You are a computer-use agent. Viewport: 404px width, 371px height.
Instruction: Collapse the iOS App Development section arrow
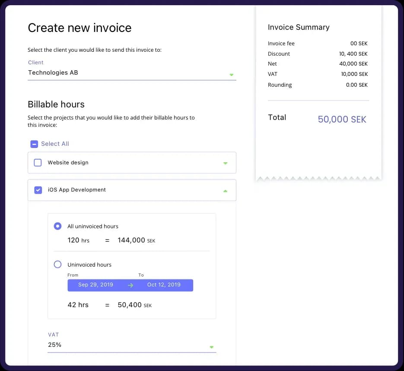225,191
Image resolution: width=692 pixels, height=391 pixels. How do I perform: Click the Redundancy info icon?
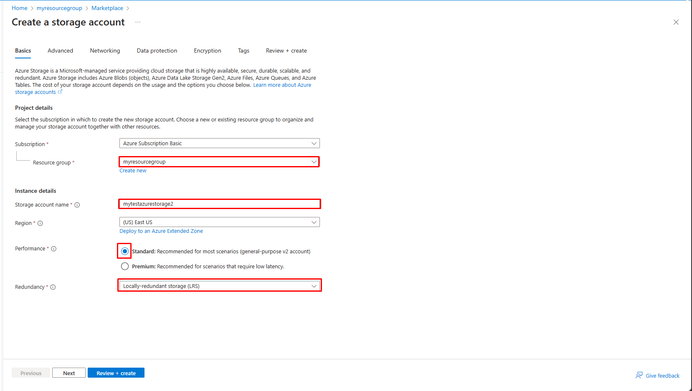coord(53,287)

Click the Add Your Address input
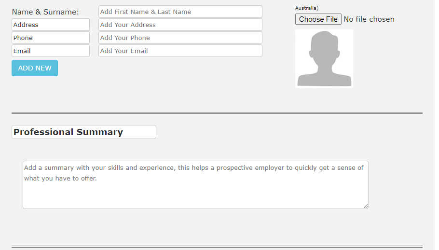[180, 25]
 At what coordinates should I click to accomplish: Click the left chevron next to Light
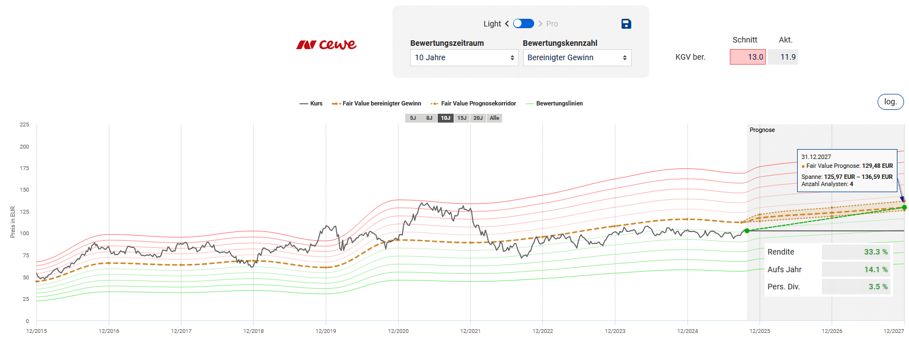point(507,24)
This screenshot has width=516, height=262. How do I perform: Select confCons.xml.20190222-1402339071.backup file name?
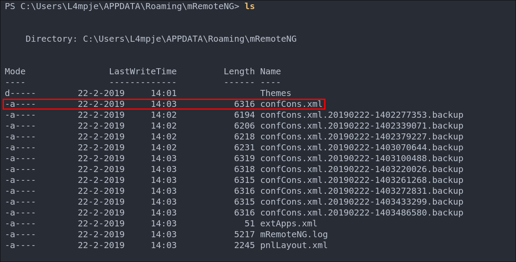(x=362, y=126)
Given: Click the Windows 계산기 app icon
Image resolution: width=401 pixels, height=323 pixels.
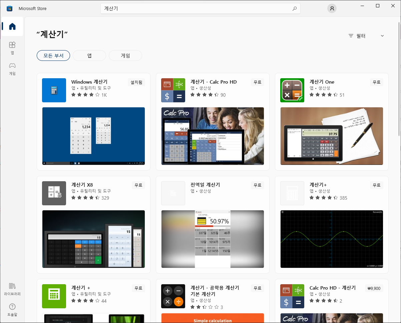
........
**EXERCISE GOAL**
An exact copy of the lines from the line containing "At what coordinates" through the final line of the listing, without pictures, is the expected result.

**OUTPUT BELOW**
 At what coordinates should I click to accomplish: Click the left chevron next to Light
point(507,24)
This screenshot has width=516, height=262. How do I perform: Select confCons.xml.20190222-1402339071.backup file name?
(x=362, y=126)
Given: Click the Windows 계산기 app icon
Image resolution: width=401 pixels, height=323 pixels.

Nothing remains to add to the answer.